Xu Yun-zhang, Ren Ye, Wang Jing-xia, Sun Mei, Zhao Xiao-yan, Liu Yuan
Zhong Yao Cai. 2014 Oct;37(10):1743-8.
To research the dynamic accumulation of ginsenosides Rg1, Re, Rb1, Rg2, Rc, Rb2, Rb3, Rd, Rg3 and pseudo-ginsenosides F11,RT5, which was grown from one- to five-year-old and harvested from May to September of Panax quinquefolium root in Canada.
RP-HPLC-ELSD was adopted. The analysis was performed on a Dimaonsil C18 (250 mm x 4.6 mm, 5 μm) column, the mobile phase was acetonitrile (A)-deionized water (B) in gradient elution mode. The flow rate was 1.0 mL/min and column temperature was set at 30 °C. The carrier gas was nitrogen with flow rate of 2.8 L/min, the drift tube temperature was 100 °C, and the injection volume was 10 μL. The principle component analysis and cluster analysis of SPSS software (version 19.0) were conducted for the data analysis.
The RP-HPLC-ELSD method for determining simultaneously nine ginsenosides and two pseudo-ginsenosides was established. The total content of ginsenosides of one- to two-year-old was low and increased from May to September in each year. That of three- to five-year-old declined from June to July and increased from August, and was the highest in September of three- to five-year-old samples. The total content from September of three-year-old samples was similar. The content of nine ginsenosides and two pseudo-ginsenosides was relatively high in all the samples except ginsenoside Rc, which wasn't determined in some samples.

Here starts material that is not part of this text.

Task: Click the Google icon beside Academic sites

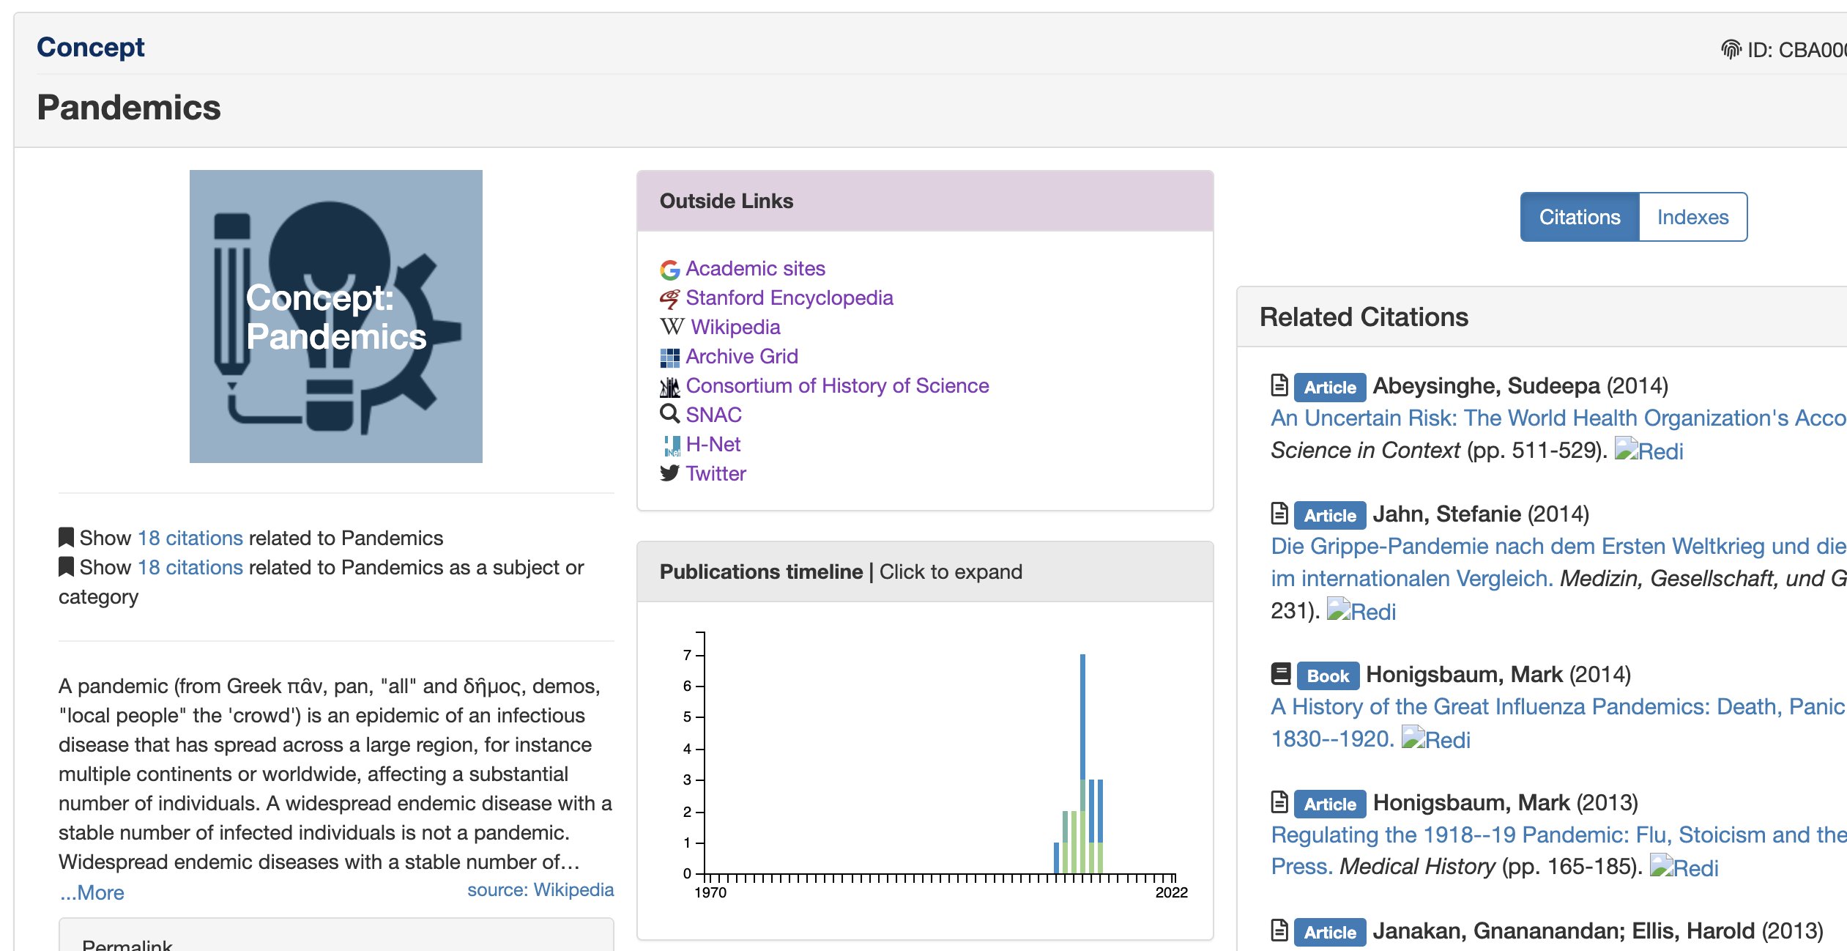Action: (669, 270)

The ginsenosides Rd, Rb3 and pseudo-ginsenoside F11 were higher than others. The principle component analysis results showed that ginsenosides Rg1, Re, Rb1, Rc, Rb2, Rb3, Rg3 and pseudo-ginsenosides F11,RT5 could be the characteristic ginsenosides of Panax quinquefolium root in Canada. The cluster analysis indicated that the chemical constituent and dynamic accumulation of ginsenosides of one- to two-year-old was similar except the sample of July of four-year-old and there was no obvious difference of three- to five-year-old.
With the consideration of the content of ginsenoside, cultivation cost of four- to five-year-old, and risk of waterlogging and plant diseases, it is suggested that Panax quinquefolium root from September of three-year-old can be regarded as the same quality.
研究加拿大种植的1至5年生西洋参根中人参皂苷Rg1、Re、Rb1、Rg2、Rc、Rb2、Rb3、Rd、Rg3及拟人参皂苷F11、RT5的动态积累情况,采收时间为5月至9月。
采用RP-HPLC-ELSD法。分析在Dimaonsil C18(250 mm×4.6 mm,5μm)色谱柱上进行,流动相为乙腈(A)-去离子水(B),采用梯度洗脱模式。流速为1.0 mL/min,柱温设定为30℃。载气为氮气,流速为2.8 L/min,漂移管温度为100℃,进样量为10μL。采用SPSS软件(版本19.0)进行主成分分析和聚类分析以进行数据分析。
建立了同时测定9种人参皂苷和2种拟人参皂苷的RP-HPLC-ELSD方法。1至2年生西洋参根中人参皂苷总含量较低,且每年5月至9月呈上升趋势。3至5年生西洋参根中人参皂苷总含量6月至7月下降,8月开始上升,在9月含量最高,3年生西洋参根9月的总含量与之相近。除人参皂苷Rc在部分样品中未检出外,所有样品中9种人参皂苷和2种拟人参皂苷的含量相对较高。人参皂苷Rd、Rb3及拟人参皂苷F11的含量高于其他成分。主成分分析结果表明,人参皂苷Rg1、Re、Rb1、Rc、Rb2、Rb3、Rg3及拟人参皂苷F11、RT5可能是加拿大西洋参根的特征性人参皂苷。聚类分析表明,1至2年生西洋参根中人参皂苷的化学成分和动态积累情况相似,除4年生7月的样品外,3至5年生西洋参根中人参皂苷的化学成分和动态积累情况无明显差异。
综合考虑人参皂苷含量、4至5年生西洋参的种植成本以及水涝和植物病害风险,建议将3年生9月采收的西洋参根视为同等质量。